* **Aim of the exercise**:
Each line from the one that contains "The height and" to the end of the entries must be copied word for word, and only those lines.

BEGIN Material for this task

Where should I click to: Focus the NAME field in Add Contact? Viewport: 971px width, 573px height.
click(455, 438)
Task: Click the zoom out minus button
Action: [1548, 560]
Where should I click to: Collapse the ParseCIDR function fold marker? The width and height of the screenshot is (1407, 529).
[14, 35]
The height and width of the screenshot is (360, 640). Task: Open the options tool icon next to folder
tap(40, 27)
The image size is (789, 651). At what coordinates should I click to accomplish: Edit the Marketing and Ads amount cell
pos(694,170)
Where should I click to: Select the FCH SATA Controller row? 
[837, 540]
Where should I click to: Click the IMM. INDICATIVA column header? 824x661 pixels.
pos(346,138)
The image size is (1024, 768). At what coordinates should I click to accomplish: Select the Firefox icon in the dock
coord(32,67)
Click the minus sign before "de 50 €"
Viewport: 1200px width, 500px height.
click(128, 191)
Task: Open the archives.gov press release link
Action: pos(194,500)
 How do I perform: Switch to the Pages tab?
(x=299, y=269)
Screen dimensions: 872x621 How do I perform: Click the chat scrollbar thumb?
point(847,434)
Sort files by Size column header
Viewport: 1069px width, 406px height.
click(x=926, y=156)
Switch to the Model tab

END Material for this task

* **Response to the task**:
The height and width of the screenshot is (360, 640). Task: Open the options tool icon next to folder
tap(40, 27)
The image size is (789, 651). At what coordinates should I click to accomplish: Edit the Marketing and Ads amount cell
pos(694,170)
Where should I click to: Select the FCH SATA Controller row? 
[837, 540]
Where should I click to: Click the IMM. INDICATIVA column header? 824x661 pixels.
pos(346,138)
The image size is (1024, 768). At what coordinates should I click to accomplish: Select the Firefox icon in the dock
coord(32,67)
Click the minus sign before "de 50 €"
Viewport: 1200px width, 500px height.
click(128, 191)
Task: Open the archives.gov press release link
Action: pos(194,500)
 How do I perform: Switch to the Pages tab?
(x=299, y=269)
Screen dimensions: 872x621 How do I perform: Click the chat scrollbar thumb?
point(847,434)
Sort files by Size column header
Viewport: 1069px width, 406px height.
click(x=926, y=156)
Switch to the Model tab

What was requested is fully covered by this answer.